- [PROBLEM]: Could you repeat all of the entries exactly, leaving out any pictures?

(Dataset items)
-- Opening Marker --

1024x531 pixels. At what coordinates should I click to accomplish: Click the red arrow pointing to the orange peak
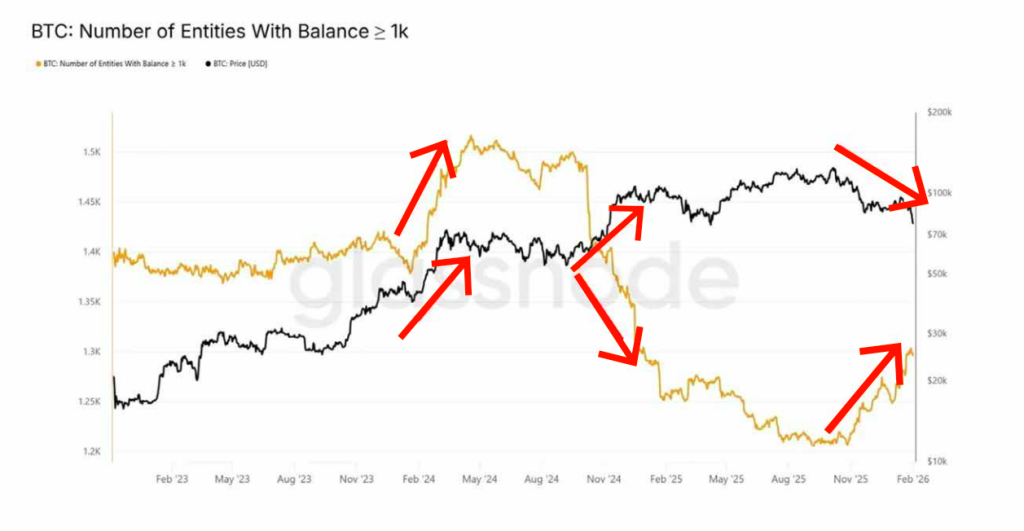click(x=423, y=186)
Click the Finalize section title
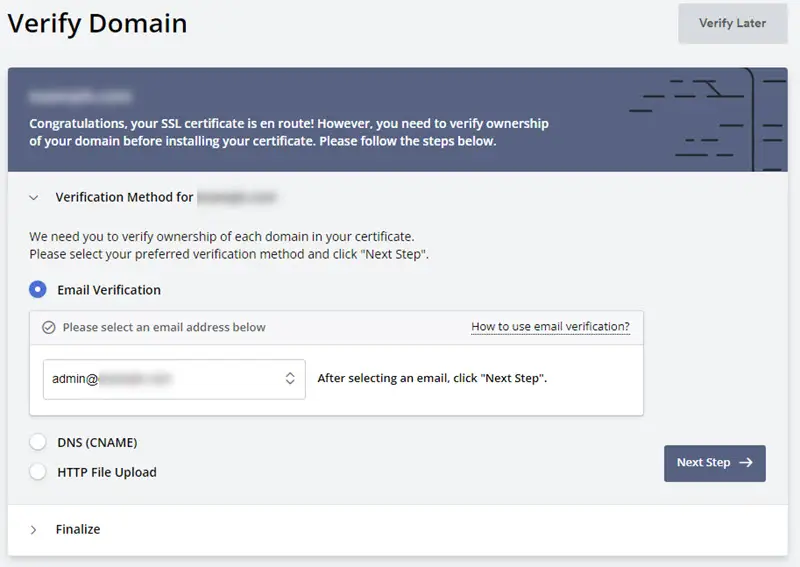 (x=78, y=529)
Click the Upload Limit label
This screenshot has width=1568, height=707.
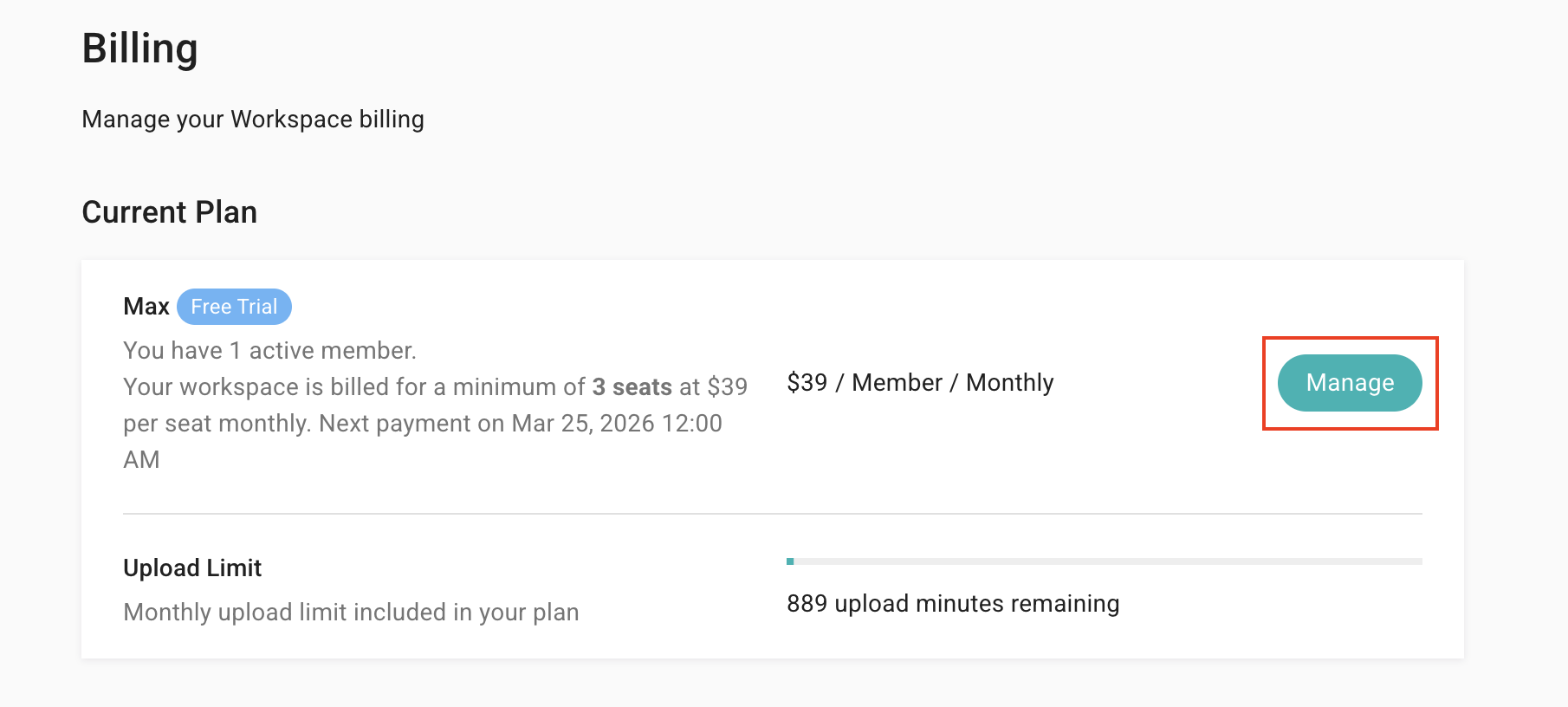(x=192, y=568)
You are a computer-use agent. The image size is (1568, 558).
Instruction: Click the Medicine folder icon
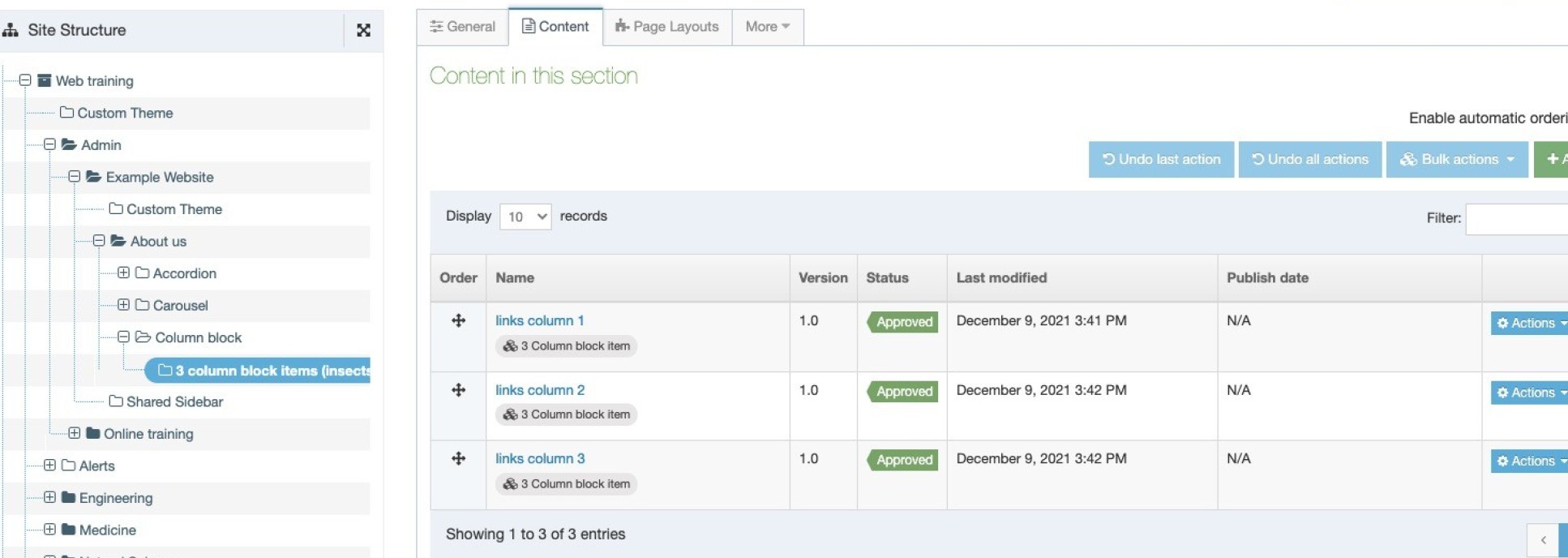pos(69,530)
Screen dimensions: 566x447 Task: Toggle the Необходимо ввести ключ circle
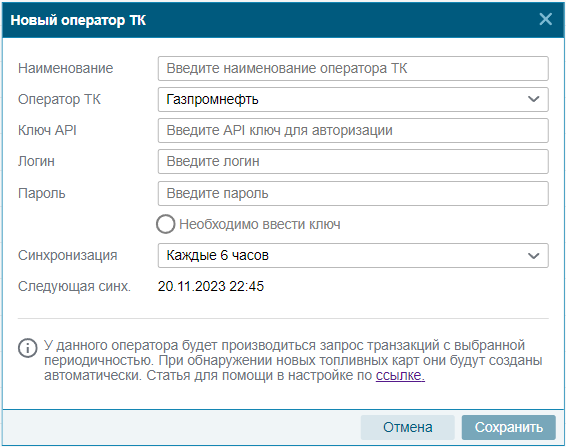coord(166,224)
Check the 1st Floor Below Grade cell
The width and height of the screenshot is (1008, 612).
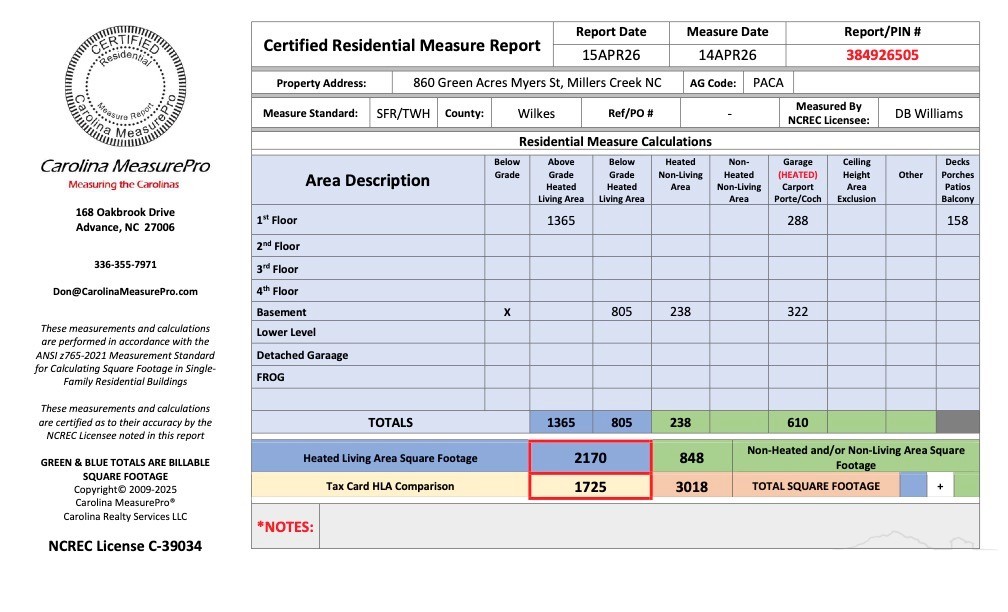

-- Closing Marker --

- [RESPONSE FOR THIS EXERCISE]:
1024x531 pixels. At what coordinates should I click to accomplish: Click the red arrow pointing to the orange peak
click(x=423, y=186)
Click the Finalize section title
 (x=78, y=529)
Click the Upload Limit label
This screenshot has width=1568, height=707.
(x=192, y=568)
You are a computer-use agent. The image size is (1568, 558).
Instruction: Click the Medicine folder icon
pos(69,530)
Screen dimensions: 566x447 Task: Toggle the Необходимо ввести ключ circle
coord(166,224)
Check the 1st Floor Below Grade cell
The width and height of the screenshot is (1008, 612).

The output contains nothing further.